◆ Raw data

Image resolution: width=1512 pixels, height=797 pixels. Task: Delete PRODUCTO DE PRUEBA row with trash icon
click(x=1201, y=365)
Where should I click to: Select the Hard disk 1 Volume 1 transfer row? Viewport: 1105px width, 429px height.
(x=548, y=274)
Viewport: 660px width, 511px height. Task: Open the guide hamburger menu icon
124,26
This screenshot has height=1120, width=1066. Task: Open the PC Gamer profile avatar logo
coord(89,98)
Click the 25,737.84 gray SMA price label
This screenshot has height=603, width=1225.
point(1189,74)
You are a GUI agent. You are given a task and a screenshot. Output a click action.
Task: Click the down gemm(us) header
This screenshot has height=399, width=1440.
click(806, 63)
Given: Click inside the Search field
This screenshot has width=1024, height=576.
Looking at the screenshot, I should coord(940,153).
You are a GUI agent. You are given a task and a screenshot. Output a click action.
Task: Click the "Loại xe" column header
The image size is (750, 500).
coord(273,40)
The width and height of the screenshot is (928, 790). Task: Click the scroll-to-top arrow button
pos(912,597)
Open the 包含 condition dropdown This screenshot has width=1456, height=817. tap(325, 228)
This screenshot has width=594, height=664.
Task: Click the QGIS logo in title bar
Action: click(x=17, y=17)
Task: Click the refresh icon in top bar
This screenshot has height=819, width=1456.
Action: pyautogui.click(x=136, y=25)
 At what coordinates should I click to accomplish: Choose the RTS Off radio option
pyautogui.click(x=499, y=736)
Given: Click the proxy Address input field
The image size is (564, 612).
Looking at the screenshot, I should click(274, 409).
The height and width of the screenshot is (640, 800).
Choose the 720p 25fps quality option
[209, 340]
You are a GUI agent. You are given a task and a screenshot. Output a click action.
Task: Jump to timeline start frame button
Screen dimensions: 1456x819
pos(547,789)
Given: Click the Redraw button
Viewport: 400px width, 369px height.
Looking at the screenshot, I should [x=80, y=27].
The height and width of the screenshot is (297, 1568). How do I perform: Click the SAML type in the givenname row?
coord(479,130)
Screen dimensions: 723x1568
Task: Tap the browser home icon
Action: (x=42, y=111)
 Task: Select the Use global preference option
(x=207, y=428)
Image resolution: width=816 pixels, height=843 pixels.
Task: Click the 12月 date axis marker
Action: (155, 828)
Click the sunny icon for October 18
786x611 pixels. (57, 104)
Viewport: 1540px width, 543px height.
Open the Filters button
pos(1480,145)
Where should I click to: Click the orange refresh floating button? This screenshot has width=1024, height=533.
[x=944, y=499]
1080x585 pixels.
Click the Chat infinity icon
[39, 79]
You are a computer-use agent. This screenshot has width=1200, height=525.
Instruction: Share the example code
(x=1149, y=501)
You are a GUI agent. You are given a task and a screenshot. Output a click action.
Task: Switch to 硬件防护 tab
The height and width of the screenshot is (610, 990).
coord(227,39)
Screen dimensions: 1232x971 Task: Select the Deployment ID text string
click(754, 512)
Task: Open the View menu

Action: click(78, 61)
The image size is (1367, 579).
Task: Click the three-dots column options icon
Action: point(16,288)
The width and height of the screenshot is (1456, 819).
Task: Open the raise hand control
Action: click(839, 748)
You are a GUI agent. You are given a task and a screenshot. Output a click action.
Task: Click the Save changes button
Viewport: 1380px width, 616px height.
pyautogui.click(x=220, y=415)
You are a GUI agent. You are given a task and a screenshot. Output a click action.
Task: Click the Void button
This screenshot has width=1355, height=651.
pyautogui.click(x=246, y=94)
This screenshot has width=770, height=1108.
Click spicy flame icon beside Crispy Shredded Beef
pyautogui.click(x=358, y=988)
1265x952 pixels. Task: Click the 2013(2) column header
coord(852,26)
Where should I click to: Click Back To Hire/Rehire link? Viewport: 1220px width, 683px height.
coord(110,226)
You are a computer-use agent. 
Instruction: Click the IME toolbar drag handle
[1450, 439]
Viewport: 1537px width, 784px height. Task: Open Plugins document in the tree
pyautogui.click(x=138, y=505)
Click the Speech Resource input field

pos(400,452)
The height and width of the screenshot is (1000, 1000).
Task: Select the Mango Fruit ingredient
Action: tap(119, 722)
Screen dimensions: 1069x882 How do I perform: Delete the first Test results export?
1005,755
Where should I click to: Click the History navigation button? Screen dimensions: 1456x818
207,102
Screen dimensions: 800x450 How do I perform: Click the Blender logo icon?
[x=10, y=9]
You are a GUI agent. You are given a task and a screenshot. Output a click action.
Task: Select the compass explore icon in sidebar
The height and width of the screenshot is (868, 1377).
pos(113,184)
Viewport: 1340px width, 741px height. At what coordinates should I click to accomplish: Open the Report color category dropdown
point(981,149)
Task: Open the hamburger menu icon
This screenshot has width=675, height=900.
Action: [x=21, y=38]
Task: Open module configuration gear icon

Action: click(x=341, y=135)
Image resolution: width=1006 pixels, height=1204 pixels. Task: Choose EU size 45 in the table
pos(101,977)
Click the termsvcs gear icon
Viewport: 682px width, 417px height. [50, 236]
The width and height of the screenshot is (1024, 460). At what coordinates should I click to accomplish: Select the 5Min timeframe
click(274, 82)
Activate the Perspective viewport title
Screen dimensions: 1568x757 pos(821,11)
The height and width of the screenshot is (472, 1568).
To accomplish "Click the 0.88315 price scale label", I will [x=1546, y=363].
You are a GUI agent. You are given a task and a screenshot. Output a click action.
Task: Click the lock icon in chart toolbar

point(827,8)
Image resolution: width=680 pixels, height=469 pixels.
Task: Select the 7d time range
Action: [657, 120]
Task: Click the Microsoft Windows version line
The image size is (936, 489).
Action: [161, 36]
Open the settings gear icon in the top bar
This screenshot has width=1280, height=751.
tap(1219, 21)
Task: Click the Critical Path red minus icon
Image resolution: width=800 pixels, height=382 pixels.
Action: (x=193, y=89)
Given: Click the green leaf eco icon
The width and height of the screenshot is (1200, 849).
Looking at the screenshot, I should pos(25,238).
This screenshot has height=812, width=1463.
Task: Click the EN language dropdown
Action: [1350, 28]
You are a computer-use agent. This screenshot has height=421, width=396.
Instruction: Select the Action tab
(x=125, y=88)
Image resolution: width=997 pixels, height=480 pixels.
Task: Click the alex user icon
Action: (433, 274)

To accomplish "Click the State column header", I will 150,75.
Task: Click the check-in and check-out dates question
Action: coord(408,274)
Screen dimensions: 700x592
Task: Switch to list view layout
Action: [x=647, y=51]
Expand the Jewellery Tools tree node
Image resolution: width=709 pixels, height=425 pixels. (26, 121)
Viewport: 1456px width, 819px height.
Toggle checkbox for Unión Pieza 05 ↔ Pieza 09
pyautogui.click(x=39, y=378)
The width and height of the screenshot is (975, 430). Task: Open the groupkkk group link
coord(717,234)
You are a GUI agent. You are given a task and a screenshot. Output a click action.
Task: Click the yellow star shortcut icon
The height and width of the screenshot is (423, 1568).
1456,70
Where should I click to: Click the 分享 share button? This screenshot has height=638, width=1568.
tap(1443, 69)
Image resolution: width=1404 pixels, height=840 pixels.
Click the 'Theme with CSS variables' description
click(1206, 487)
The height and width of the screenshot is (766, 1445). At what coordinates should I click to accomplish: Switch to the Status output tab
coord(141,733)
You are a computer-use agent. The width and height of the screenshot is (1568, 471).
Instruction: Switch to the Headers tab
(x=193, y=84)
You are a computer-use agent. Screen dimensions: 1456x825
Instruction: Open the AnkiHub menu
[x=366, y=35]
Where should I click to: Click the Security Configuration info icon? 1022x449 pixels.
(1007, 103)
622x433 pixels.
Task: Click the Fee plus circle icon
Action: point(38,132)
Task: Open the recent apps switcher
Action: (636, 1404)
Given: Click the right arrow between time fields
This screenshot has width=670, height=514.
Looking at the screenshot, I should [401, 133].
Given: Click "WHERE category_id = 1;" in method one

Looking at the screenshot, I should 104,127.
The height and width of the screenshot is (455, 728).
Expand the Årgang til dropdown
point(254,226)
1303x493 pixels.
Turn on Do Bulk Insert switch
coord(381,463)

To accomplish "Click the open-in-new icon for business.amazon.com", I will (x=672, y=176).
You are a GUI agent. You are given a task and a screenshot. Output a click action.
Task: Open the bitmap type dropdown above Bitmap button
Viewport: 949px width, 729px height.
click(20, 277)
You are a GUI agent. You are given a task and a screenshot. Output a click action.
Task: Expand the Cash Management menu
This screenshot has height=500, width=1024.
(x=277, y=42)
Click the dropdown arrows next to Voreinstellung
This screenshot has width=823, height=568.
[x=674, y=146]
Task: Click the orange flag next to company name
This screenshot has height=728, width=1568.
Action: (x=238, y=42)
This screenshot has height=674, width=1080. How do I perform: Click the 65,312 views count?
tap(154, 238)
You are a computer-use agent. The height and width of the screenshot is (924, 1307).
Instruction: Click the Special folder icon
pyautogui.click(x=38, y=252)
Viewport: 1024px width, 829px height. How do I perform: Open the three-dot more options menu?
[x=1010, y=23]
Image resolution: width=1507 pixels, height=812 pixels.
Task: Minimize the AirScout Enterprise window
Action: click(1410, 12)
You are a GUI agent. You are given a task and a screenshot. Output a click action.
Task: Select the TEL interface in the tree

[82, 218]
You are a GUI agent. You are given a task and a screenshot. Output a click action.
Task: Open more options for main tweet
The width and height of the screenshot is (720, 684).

◆ What you have to do
Above this instruction are the records; retype exactly the lines from the one containing "has width=1200, height=525." up to and including the one containing "Task: Click the Void button".

◆ Solved problem
You are a computer-use agent. This screenshot has width=1200, height=525.
Instruction: Share the example code
(x=1149, y=501)
You are a GUI agent. You are given a task and a screenshot. Output a click action.
Task: Switch to 硬件防护 tab
The height and width of the screenshot is (610, 990).
coord(227,39)
Screen dimensions: 1232x971 Task: Select the Deployment ID text string
click(754, 512)
Task: Open the View menu

Action: click(78, 61)
The image size is (1367, 579).
Task: Click the three-dots column options icon
Action: point(16,288)
The width and height of the screenshot is (1456, 819).
Task: Open the raise hand control
Action: click(839, 748)
You are a GUI agent. You are given a task and a screenshot. Output a click action.
Task: Click the Save changes button
Viewport: 1380px width, 616px height.
pyautogui.click(x=220, y=415)
You are a GUI agent. You are given a task and a screenshot. Output a click action.
Task: Click the Void button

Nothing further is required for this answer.